◆ Task goal
Copy the entries from the line holding "This screenshot has width=1024, height=656." through the line holding "[x=143, y=4]", inclusive, keeping the requests but shifting every coordinate in the answers by adding -59. Leave out the pictures.

◆ Data provided
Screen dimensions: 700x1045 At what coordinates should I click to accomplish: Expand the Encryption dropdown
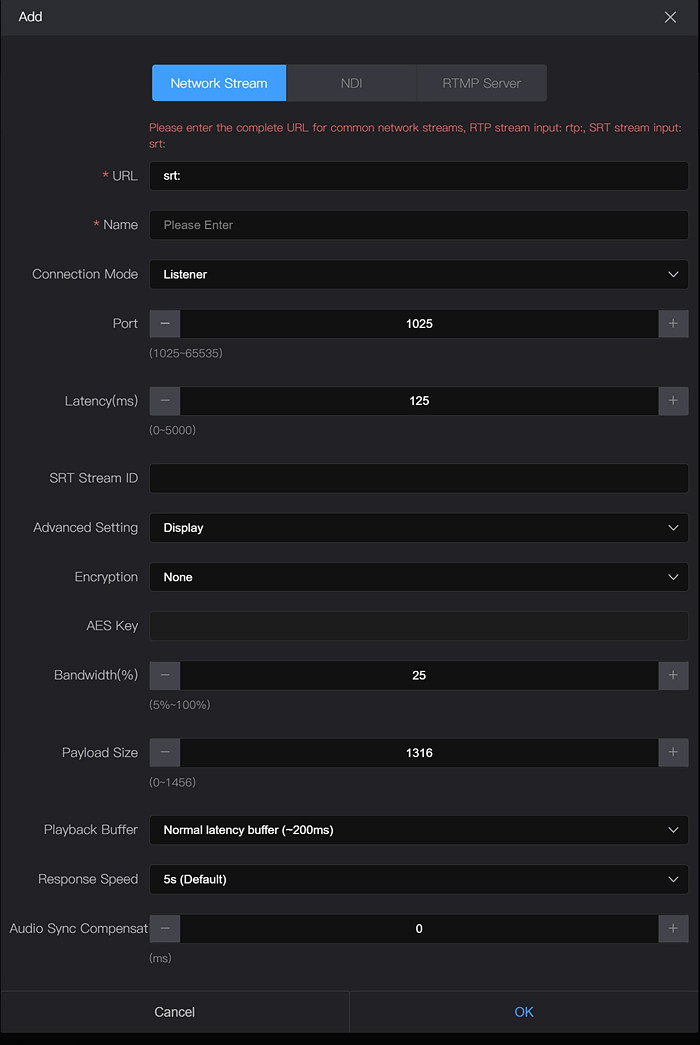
* * *
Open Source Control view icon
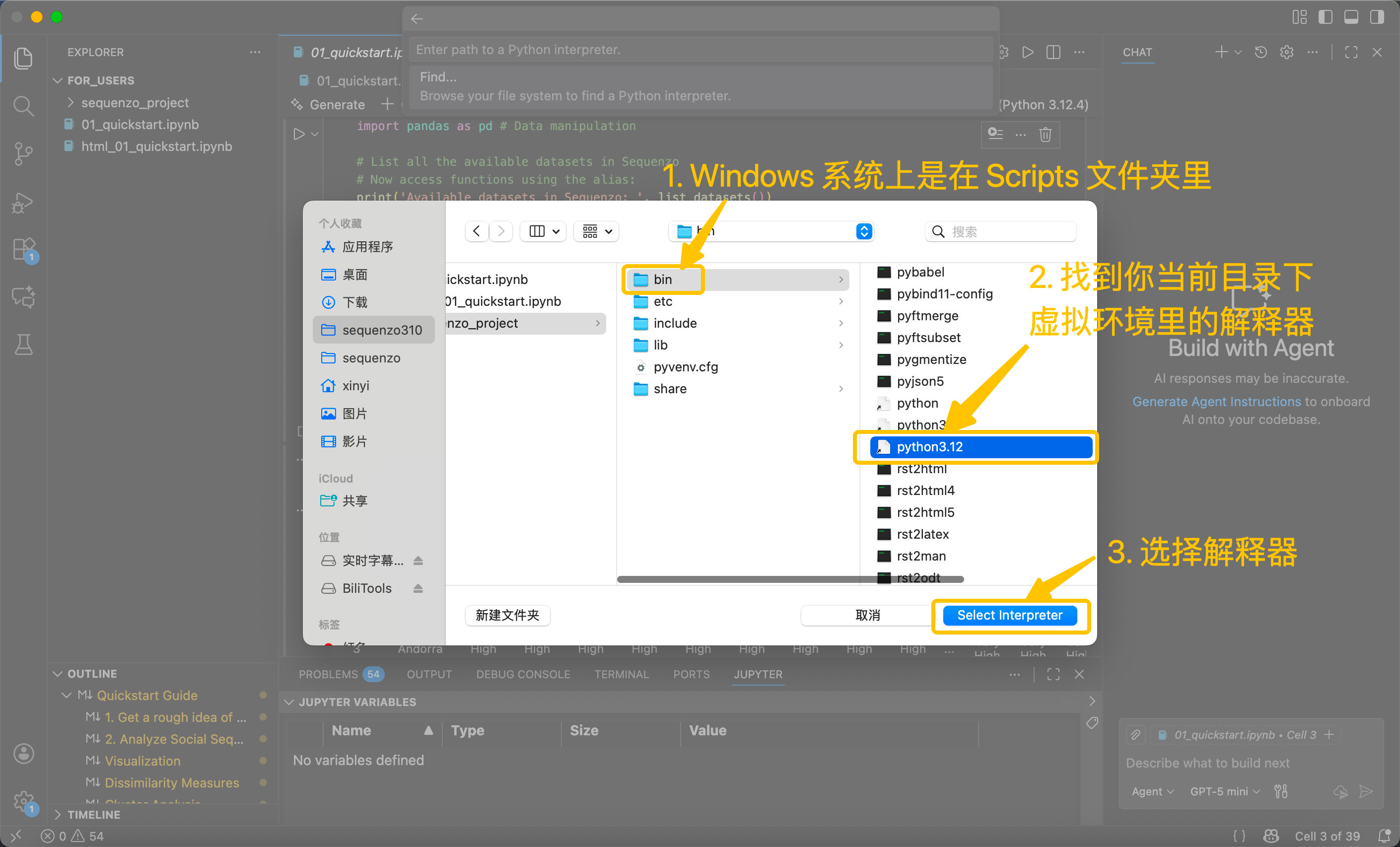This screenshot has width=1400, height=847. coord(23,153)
---
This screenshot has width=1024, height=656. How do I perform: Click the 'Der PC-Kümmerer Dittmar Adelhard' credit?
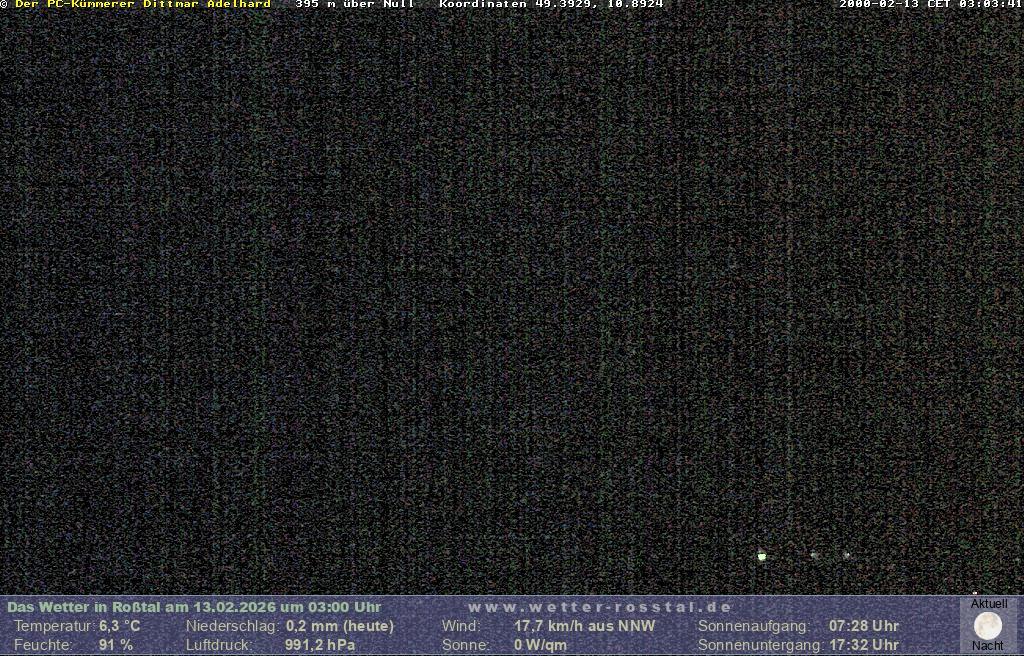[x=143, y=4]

◆ Result of the exercise
This screenshot has width=1024, height=656. How do I perform: Click the 'Der PC-Kümmerer Dittmar Adelhard' credit?
[x=84, y=-55]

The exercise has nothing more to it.